-------- MATERIAL FOR THIS TASK --------

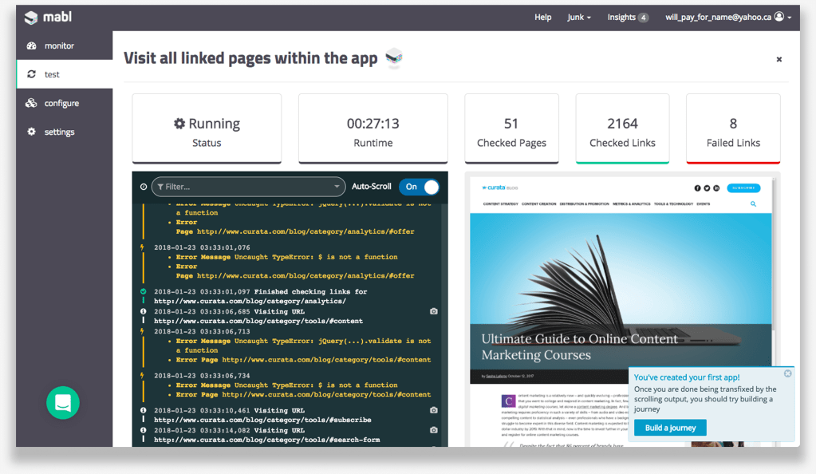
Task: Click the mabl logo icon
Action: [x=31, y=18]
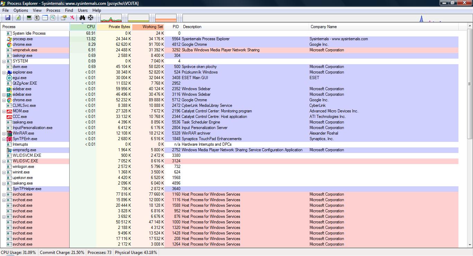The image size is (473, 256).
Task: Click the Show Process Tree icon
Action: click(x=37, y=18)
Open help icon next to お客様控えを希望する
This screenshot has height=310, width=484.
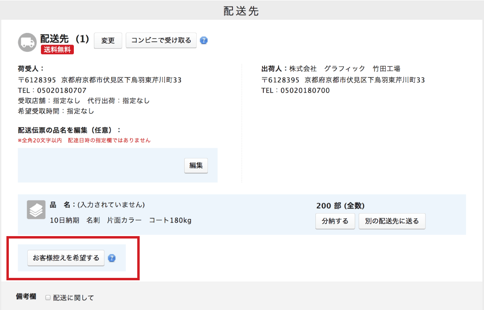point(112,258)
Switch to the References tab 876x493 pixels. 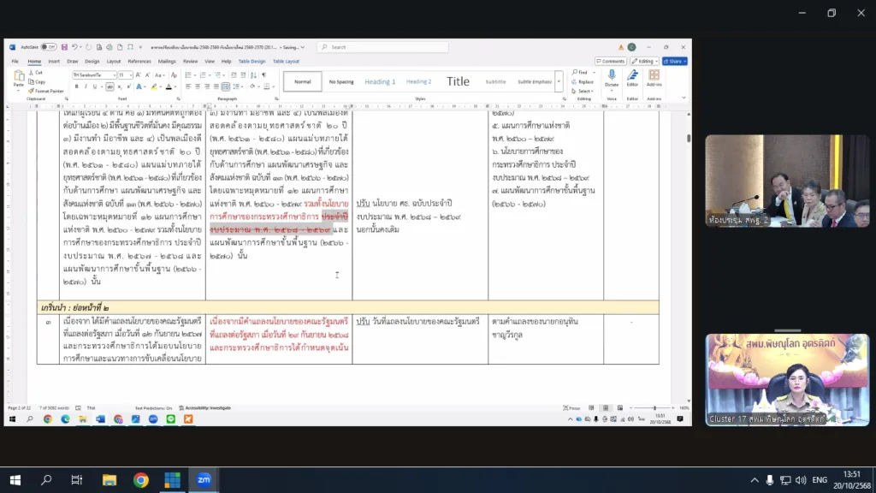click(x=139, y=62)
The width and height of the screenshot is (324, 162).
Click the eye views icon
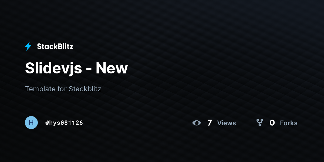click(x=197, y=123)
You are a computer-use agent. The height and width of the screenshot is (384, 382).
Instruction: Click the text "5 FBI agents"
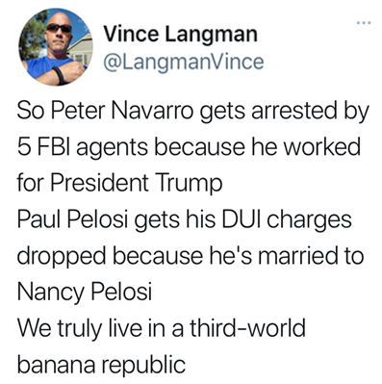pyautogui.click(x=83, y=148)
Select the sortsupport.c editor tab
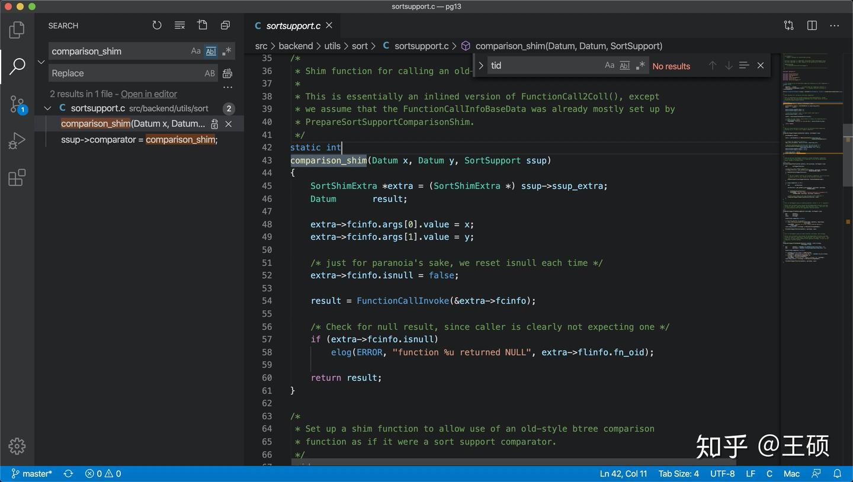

--------

### [TASK STATEMENT]
Rewrite the lines from the one with "You are a computer-use" through the last line above as a JSON list of strings, one string per line, with blank lines and the pictures left out.

### [CORRECT RESULT]
[
  "You are a computer-use agent. The height and width of the screenshot is (384, 382).",
  "Instruction: Click the text \"5 FBI agents\"",
  "pyautogui.click(x=83, y=148)",
  "Select the sortsupport.c editor tab"
]